Thai actor, model, singer, and entrepreneur (born 1997)

Naret Promphaopun (นเรศ พร้อมเผ่าพันธ์), born 6 May 1997), also known as Pavel Phoom (พาเวลพูม), is a Thai actor, model, singer, and entrepreneur. He is best known for his roles as Forth in 2 Moons 2 and Babe in Pit Babe: The Series.

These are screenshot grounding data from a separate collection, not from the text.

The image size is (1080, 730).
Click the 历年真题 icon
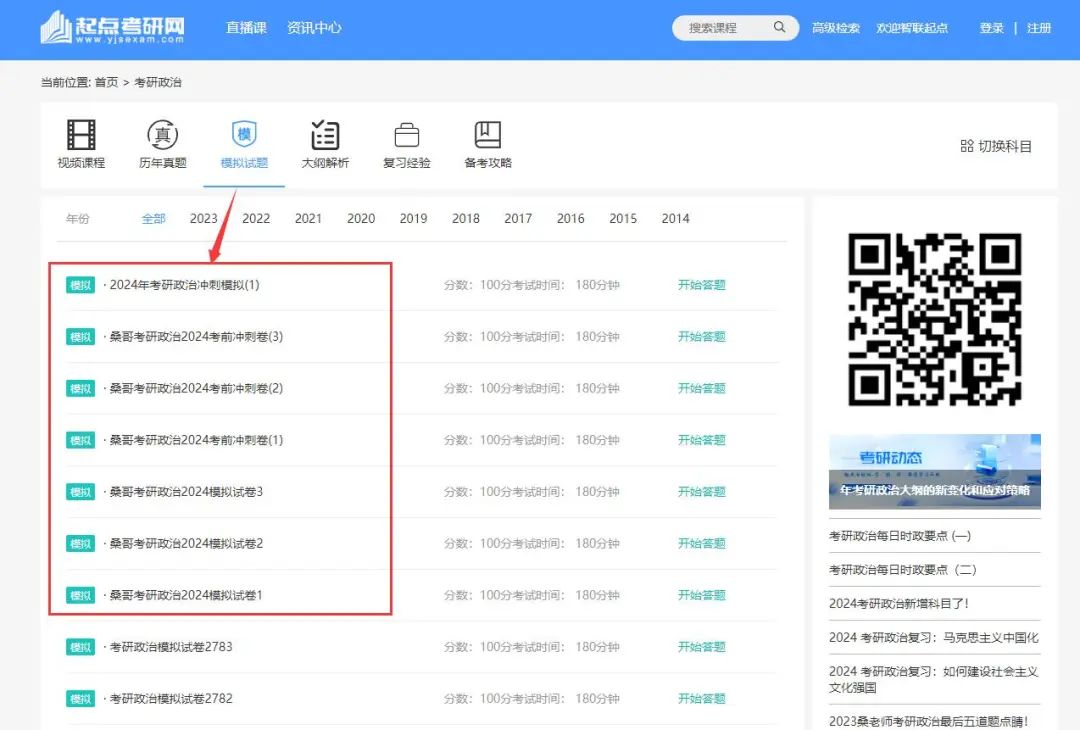point(162,135)
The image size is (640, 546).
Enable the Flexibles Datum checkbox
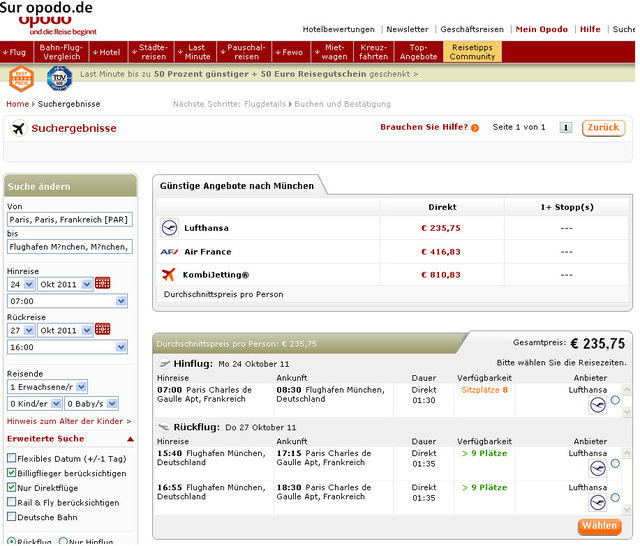click(x=11, y=458)
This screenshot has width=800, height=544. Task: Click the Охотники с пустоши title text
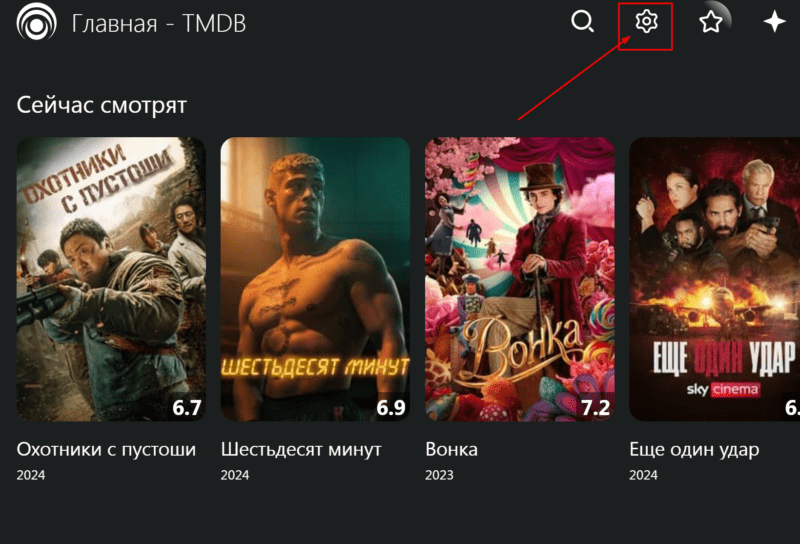coord(106,450)
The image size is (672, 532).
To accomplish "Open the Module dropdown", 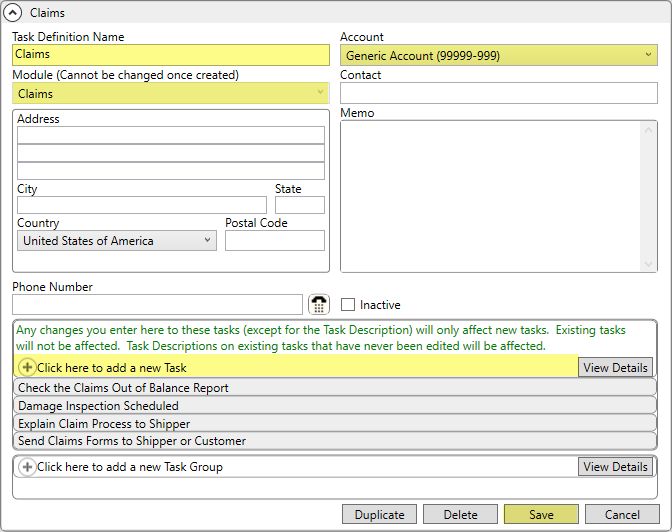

== Early life and education ==
Naret was born in Thailand, but he traveled to New Zealand with his mother and lived there for eleven years; thus, he can speak English. In his twenties, he returned to Thailand to pursue his dream of working in the entertainment industry. He also attended the Faculty of Communication Arts at Rangsit University in Pathum Thani, a neighboring province just north of Bangkok, also known as RIC. Naret received his Bachelor of Communication Arts degree on January 23, 2022.

== Career ==
Naret was one of the top ten contestants in Elite Model Look 2018, which was held by Elite Model Management. He signed with Elite Model Management and spent a year with them. He made his acting debut in 2019 with the main role of Forth in the BL drama 2 Moons 2.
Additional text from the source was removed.